*** Source data Section Begins ***
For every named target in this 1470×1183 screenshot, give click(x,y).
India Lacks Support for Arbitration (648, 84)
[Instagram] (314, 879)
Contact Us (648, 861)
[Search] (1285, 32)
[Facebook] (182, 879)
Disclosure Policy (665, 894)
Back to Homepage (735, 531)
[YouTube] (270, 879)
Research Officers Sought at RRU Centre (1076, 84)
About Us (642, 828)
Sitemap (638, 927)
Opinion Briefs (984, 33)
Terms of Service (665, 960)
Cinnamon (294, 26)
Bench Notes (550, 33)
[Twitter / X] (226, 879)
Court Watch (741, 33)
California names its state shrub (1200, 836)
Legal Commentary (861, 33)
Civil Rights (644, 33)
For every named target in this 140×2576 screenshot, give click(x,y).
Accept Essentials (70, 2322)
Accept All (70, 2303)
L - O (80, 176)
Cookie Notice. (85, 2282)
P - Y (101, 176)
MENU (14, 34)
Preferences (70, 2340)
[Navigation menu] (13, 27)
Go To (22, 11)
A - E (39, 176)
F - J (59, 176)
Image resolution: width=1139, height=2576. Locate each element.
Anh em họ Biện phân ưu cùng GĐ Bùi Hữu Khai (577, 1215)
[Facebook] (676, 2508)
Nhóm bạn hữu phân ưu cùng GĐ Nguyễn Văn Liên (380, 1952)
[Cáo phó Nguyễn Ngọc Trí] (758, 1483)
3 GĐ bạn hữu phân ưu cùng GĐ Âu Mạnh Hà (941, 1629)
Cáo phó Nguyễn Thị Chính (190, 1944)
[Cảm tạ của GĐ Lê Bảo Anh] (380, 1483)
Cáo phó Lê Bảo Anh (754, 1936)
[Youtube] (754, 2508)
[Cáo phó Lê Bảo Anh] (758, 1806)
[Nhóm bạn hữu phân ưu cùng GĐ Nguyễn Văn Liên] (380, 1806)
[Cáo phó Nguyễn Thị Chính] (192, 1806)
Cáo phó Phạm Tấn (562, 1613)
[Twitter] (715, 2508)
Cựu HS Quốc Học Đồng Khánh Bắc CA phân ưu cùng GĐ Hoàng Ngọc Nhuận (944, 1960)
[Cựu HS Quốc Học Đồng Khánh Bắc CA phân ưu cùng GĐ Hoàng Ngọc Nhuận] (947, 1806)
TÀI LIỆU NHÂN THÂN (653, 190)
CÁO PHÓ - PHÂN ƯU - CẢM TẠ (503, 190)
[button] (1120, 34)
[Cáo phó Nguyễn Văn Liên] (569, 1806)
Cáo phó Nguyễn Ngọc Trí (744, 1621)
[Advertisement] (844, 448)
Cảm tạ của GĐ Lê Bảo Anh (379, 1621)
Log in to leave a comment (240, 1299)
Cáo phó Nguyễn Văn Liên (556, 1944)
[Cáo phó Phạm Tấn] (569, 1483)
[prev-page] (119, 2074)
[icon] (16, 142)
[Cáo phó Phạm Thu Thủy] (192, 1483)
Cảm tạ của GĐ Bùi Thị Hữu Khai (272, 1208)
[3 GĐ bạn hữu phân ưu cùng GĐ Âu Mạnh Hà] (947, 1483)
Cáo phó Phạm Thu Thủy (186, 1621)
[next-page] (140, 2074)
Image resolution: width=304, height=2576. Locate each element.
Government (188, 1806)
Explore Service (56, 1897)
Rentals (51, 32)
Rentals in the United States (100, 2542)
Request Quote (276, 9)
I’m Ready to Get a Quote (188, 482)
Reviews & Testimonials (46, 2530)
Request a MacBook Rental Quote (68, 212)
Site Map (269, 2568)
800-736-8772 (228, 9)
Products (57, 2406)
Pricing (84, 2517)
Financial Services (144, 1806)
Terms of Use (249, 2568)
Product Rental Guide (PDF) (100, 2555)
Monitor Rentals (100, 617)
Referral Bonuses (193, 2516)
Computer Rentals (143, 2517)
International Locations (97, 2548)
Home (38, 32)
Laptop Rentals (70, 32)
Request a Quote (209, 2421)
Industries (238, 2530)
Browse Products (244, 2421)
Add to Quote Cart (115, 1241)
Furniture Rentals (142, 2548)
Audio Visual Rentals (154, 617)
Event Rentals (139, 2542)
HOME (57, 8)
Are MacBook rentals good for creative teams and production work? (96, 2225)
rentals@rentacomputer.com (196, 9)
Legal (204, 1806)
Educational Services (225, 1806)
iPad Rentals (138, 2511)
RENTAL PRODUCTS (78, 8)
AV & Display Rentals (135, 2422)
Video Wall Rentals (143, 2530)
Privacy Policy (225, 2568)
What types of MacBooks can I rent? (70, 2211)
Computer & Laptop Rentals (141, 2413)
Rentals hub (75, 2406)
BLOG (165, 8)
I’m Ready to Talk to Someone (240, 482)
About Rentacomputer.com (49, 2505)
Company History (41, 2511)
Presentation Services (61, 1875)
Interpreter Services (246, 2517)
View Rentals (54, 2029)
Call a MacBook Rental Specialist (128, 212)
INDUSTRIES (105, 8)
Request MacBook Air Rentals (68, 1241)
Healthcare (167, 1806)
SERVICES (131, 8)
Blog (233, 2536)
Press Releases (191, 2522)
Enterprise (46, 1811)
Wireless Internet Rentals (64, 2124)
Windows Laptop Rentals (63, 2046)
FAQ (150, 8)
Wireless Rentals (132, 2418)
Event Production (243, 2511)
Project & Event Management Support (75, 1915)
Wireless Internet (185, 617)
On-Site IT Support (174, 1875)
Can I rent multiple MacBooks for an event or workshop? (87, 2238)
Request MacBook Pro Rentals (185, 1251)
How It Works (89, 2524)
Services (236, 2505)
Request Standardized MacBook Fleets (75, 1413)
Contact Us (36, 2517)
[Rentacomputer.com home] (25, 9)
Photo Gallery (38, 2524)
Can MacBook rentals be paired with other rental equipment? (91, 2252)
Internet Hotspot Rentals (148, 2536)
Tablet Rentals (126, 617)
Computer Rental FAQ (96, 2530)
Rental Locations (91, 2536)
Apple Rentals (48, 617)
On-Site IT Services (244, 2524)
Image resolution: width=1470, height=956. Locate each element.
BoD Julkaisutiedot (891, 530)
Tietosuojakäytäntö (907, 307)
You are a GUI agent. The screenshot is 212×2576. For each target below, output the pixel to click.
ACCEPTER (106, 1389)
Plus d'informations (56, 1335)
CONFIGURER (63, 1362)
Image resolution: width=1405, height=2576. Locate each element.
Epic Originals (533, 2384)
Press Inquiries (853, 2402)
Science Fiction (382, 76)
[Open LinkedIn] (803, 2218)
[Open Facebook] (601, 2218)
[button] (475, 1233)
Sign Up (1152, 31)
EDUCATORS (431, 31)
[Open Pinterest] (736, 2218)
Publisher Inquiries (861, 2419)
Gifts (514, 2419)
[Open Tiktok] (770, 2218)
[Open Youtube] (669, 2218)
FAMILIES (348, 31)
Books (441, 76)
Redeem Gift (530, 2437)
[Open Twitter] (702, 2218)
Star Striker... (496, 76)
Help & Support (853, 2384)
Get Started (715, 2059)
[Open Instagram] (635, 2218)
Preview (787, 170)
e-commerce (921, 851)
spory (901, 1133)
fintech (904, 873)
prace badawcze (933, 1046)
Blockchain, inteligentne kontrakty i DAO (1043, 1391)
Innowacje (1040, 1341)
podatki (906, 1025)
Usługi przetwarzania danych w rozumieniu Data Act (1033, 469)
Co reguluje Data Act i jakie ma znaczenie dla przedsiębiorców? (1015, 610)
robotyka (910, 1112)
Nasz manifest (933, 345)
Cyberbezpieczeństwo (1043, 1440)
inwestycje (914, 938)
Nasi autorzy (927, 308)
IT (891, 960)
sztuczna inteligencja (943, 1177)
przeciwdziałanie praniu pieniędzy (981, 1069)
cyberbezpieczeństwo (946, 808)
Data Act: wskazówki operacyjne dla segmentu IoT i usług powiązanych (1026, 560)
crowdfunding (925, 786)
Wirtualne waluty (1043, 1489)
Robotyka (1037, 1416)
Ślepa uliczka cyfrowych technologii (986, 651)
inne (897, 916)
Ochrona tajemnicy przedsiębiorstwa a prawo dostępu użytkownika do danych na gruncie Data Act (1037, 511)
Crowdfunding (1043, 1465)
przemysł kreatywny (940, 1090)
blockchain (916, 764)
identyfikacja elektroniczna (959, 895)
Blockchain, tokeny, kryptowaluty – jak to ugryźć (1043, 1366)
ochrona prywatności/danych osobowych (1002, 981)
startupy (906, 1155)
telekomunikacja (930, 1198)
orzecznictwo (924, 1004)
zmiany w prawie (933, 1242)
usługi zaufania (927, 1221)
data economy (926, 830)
*** Source data Section Ends ***
What you will do
Reply with only the number of lines in the entries that contain the word "Quốc".

Exercise answer
2